Data for review:
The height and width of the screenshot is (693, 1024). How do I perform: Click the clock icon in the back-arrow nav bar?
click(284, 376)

...

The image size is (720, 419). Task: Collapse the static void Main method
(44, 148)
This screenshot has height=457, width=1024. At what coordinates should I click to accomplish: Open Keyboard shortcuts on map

* * *

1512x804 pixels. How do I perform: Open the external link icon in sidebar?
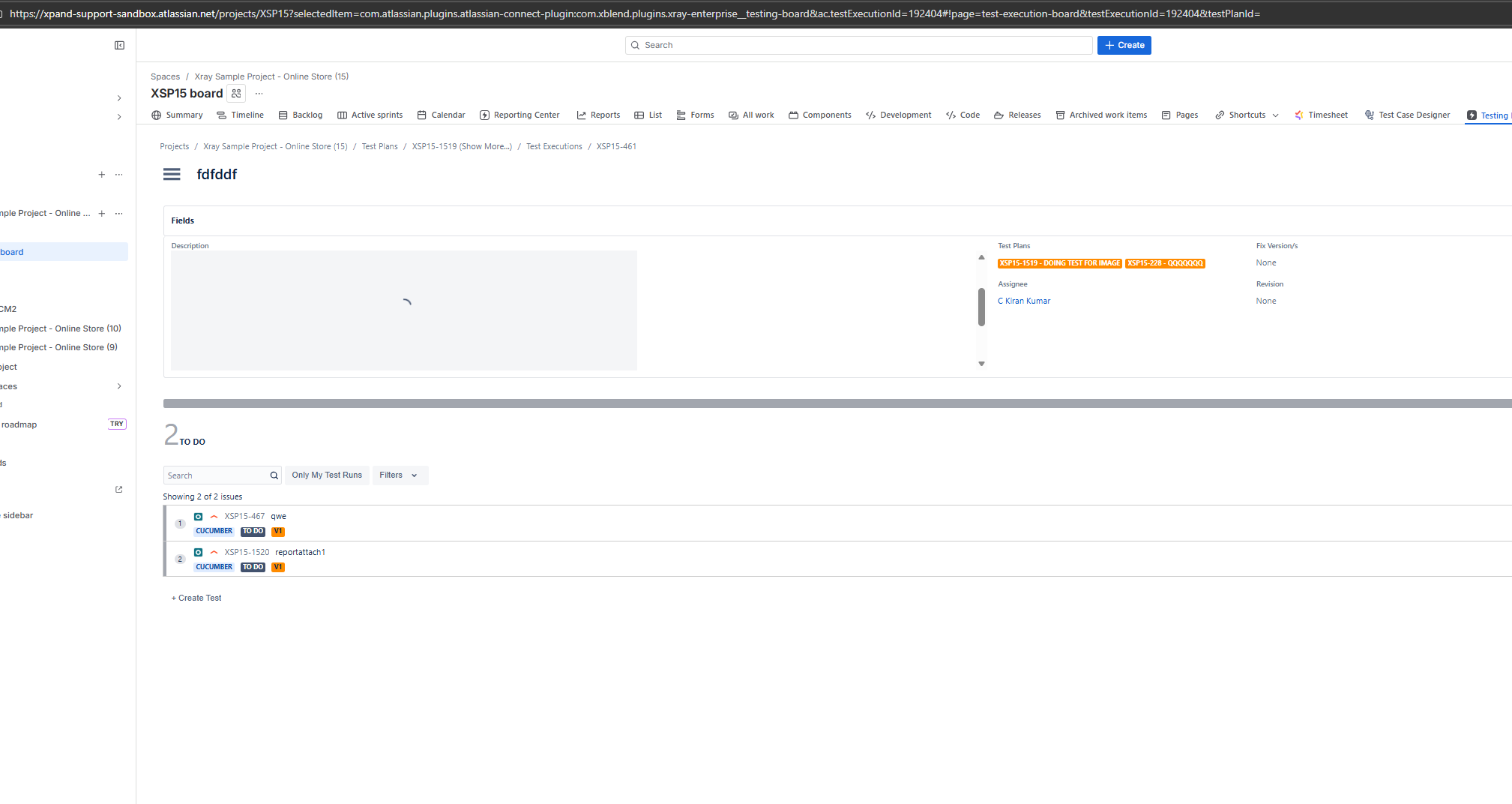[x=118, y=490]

Your assignment:
Extract from the records above the lines from the one containing "The image size" to the one containing "This screenshot has", both lines included, exactly as they appear and with nothing else.

Exercise output:
The image size is (720, 419). Task: Collapse the static void Main method
(44, 148)
This screenshot has height=457, width=1024. At what coordinates should I click to accomplish: Open Keyboard shortcuts on map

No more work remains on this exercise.